Once the service worker is registered, it will start receiving various events during the service worker lifecycle. The first event in that lifecycle is the "install" event which is typically used to pre-cache resources and thus make them available for later offline use. In the Breethe PWA, we use that event to preload all of the app's essential resources:


const CACHE_NAME = 'breethe-cache-v1';
const PRE_CACHED_ASSETS = [
  '/app.js',
  '/app.css',
  '/index.html'
];

self.addEventListener('install', function(event) {
  event.waitUntil(
    caches.open(CACHE_NAME).then(function(cache) {
      let cachePromises = PRE_CACHED_ASSETS.map(function(asset) {
        var url = new URL(asset, location.href);
        var request = new Request(url);
        return fetch(request).then(function(response) {
          return cache.put(asset, response);
        });
      });

      return Promise.all(cachePromises);
    }),
  );
});

Here, when the "install" event is fired, we open the service worker cache, request the critical assets and store them in the service worker's cache.

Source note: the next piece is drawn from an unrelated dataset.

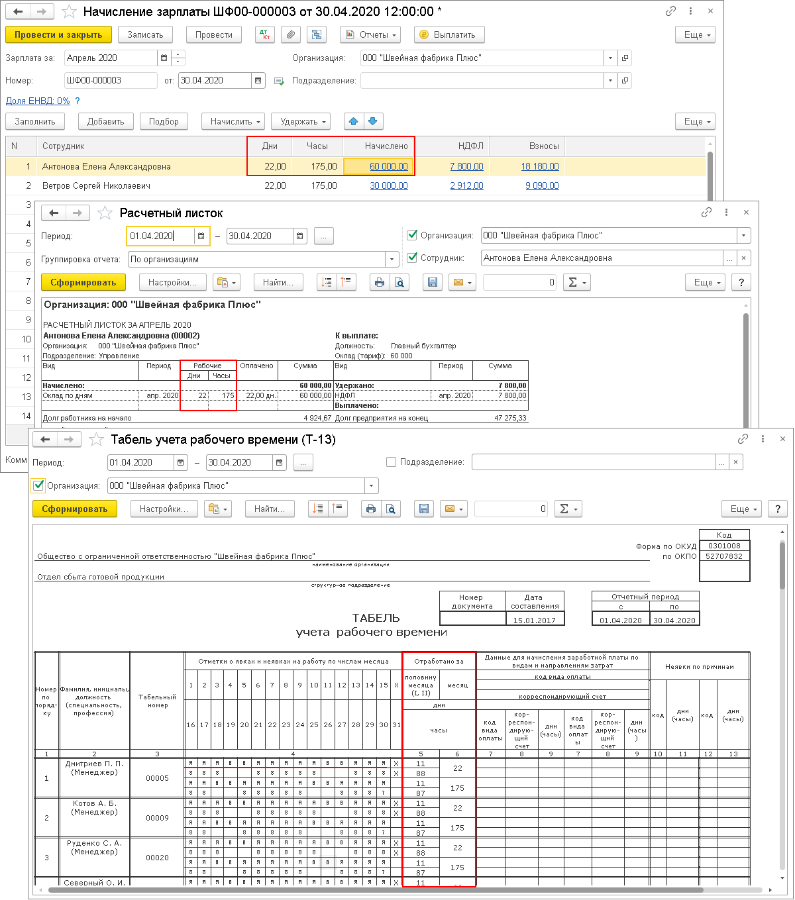The image size is (795, 900).
Task: Open print preview in Табель toolbar
Action: (x=391, y=509)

The next event in the lifecycle is the "activate" event that is typically used to delete old caches so that when the service worker is updated, no stale data is left on the user's device. In the Breethe PWA, we only use one cache and when the service worker is activated, simply delete all caches that are not that current one:


self.addEventListener('activate', function (event) {
  event.waitUntil(
    caches.keys().then(function (cacheNames) {
      return Promise.all(
        // delete old caches
        cacheNames.map(function (cacheName) {
          if (cacheName !== CACHE_NAME) {
            return caches.delete(cacheName);
          }
        }),
      );
    }),
  );
});

After the service worker is installed and activated, it starts receiving "fetch" events whenever the browser makes a request for any remote resource. This is the relevant event that we need to listen for in order to make sure the PWA can start up successfully if the device is offline. In the case of an SPA where there only is one HTML document (which is index.html), this is as easy as always serving that from the service worker's cache when the original request fails:


self.addEventListener('fetch', function (event) {
  if (event.request.headers.get('accept').startsWith('text/html')) {
    event.respondWith(
      fetch(event.request).catch((error) => {
        return caches.match('index.html');
      }),
    );
  }
});

Here, we first check whether the request is asking for an HTML document (in reality in Breethe, we check a few other things as well) and if that is the case, try making the request and loading the resource from the network first. If that fails and the promise returned from fetch rejects (one possible reason for that being that the device is offline), we simply serve the index.html from the service worker's cache so that the app can start up successfully in the browser. All of the application's assets that are referenced in index.html are cached to and served from the service worker's cache as well in a separate event handler.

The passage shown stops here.